Une consommation dominée par les transports

Les mauvaises habitudes sont revenues. Pas partout. En dix ans, la consommation en Allemagne et en France a baissé respectivement de 17% et de 3,5%. Une chute certainement liée à la désindustrialisation relative des économies. En revanche, sur la même période, la demande aux Etats-Unis a progressé de près de 10%, frisant la barre désormais des 1.000 millions de tonnes consommées par an.

Les délocalisations de plus en plus lointaines, l'organisation de nos productions, les choix urbanistiques, les modes de vie ont amené une concentration de la consommation sur les transports. Pour plus de 60%, la consommation pétrolière de l'OCDE est liée à cet usage.
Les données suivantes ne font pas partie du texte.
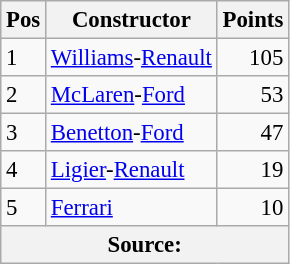
Williams-Renault (132, 58)
5 (24, 208)
1 (24, 58)
Constructor (132, 20)
Points (252, 20)
Pos (24, 20)
3 (24, 133)
4 (24, 170)
105 (252, 58)
Benetton-Ford (132, 133)
Ferrari (132, 208)
2 (24, 95)
47 (252, 133)
Source: (145, 245)
McLaren-Ford (132, 95)
10 (252, 208)
53 (252, 95)
Ligier-Renault (132, 170)
19 (252, 170)
Return the [x, y] coordinate for the center point of the cell that contains the specified text.  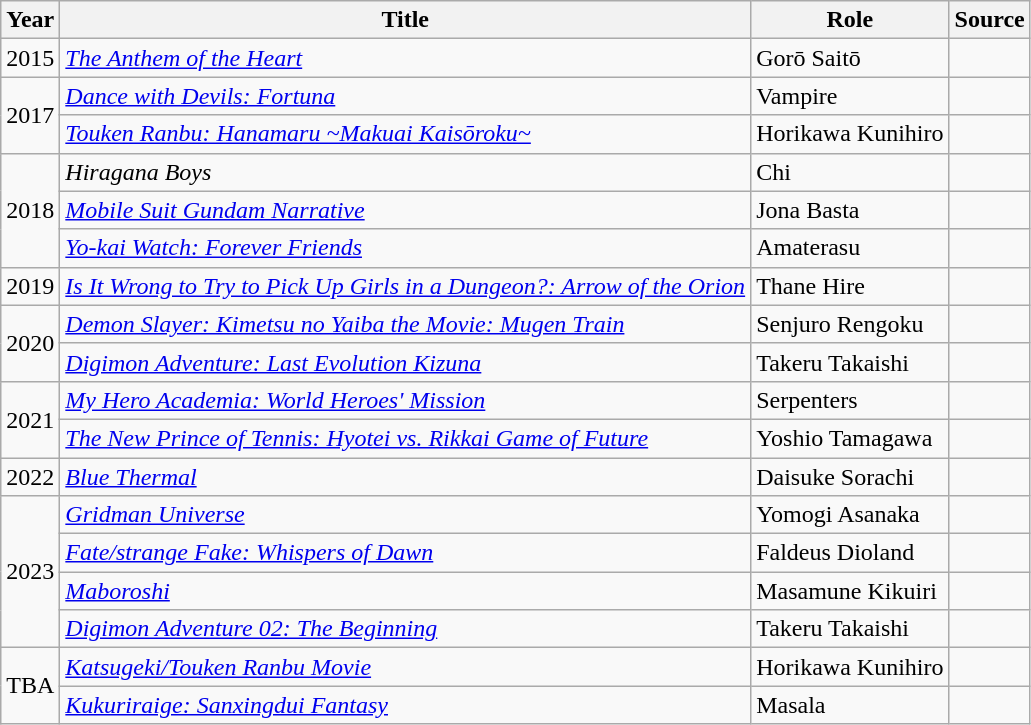
Katsugeki/Touken Ranbu Movie [406, 667]
Fate/strange Fake: Whispers of Dawn [406, 553]
Hiragana Boys [406, 172]
Maboroshi [406, 591]
Serpenters [850, 400]
My Hero Academia: World Heroes' Mission [406, 400]
2017 [30, 115]
2021 [30, 419]
Kukuriraige: Sanxingdui Fantasy [406, 705]
Touken Ranbu: Hanamaru ~Makuai Kaisōroku~ [406, 134]
Year [30, 20]
Gridman Universe [406, 515]
Faldeus Dioland [850, 553]
Source [990, 20]
Digimon Adventure 02: The Beginning [406, 629]
TBA [30, 686]
2020 [30, 343]
Vampire [850, 96]
Masala [850, 705]
Amaterasu [850, 248]
Thane Hire [850, 286]
Gorō Saitō [850, 58]
Mobile Suit Gundam Narrative [406, 210]
Senjuro Rengoku [850, 324]
Dance with Devils: Fortuna [406, 96]
Role [850, 20]
Daisuke Sorachi [850, 477]
Yomogi Asanaka [850, 515]
Jona Basta [850, 210]
2015 [30, 58]
Is It Wrong to Try to Pick Up Girls in a Dungeon?: Arrow of the Orion [406, 286]
2023 [30, 572]
Digimon Adventure: Last Evolution Kizuna [406, 362]
Yoshio Tamagawa [850, 438]
The New Prince of Tennis: Hyotei vs. Rikkai Game of Future [406, 438]
2019 [30, 286]
Blue Thermal [406, 477]
The Anthem of the Heart [406, 58]
2022 [30, 477]
Title [406, 20]
Yo-kai Watch: Forever Friends [406, 248]
Masamune Kikuiri [850, 591]
2018 [30, 210]
Chi [850, 172]
Demon Slayer: Kimetsu no Yaiba the Movie: Mugen Train [406, 324]
Provide the [X, Y] coordinate of the cell's center where the given text is located.  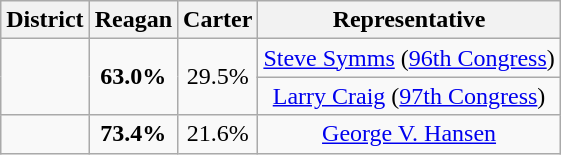
George V. Hansen [409, 134]
District [45, 20]
Reagan [133, 20]
63.0% [133, 77]
29.5% [218, 77]
Carter [218, 20]
73.4% [133, 134]
Larry Craig (97th Congress) [409, 96]
Steve Symms (96th Congress) [409, 58]
21.6% [218, 134]
Representative [409, 20]
Scan for the cell matching the given text and deliver its (x, y) coordinate at center. 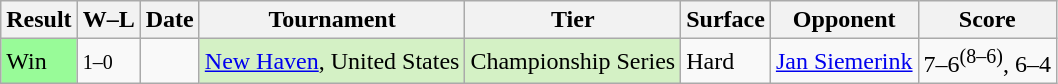
W–L (108, 20)
New Haven, United States (332, 62)
Date (170, 20)
Hard (726, 62)
Tier (573, 20)
7–6(8–6), 6–4 (987, 62)
Win (39, 62)
Tournament (332, 20)
Jan Siemerink (844, 62)
Score (987, 20)
Surface (726, 20)
Championship Series (573, 62)
Opponent (844, 20)
1–0 (108, 62)
Result (39, 20)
Un chiffre inquiétant. Selon les économistes, il n'y a pas une élasticité aux prix très grande dans les transports. Beaucoup de dépenses y sont contraintes. Il faut beaucoup de temps pour changer les usages et même les équipements. Le renouvellement complet d'un parc automobile, par exemple, demande quinze ans.

Le choc que connaît le monde du transport n'est donc pas près de s'estomper. Tant la vitesse de l'augmentation des prix du pétrole que son niveau actuel déstabilisent des pans entiers de l'économie. Les transporteurs, les compagnies aériennes sont déjà en très grande difficulté. Cela commence déjà à avoir des répercussions sur la production automobile et le monde de l'aéronautique, qui font le socle industriel des économies occidentales.

De simples mesures d'économies d'énergie, des améliorations techniques notamment dans la motorisation des voitures, même si elles sont nécessaires, risquent de ne pas être à la hauteur du défi économique qui est posé au monde. Il faudra peut-être se demander, alors que le pétrole devient une ressource rare, si les pays en font le meilleur usage. « Quand je vois tout le potentiel qui existe dans une molécule de pétrole, je me dis qu'il est dommage de seulement s'en servir pour le brûler », regrettait Pierre-Gilles de Gennes, prix Nobel de physique.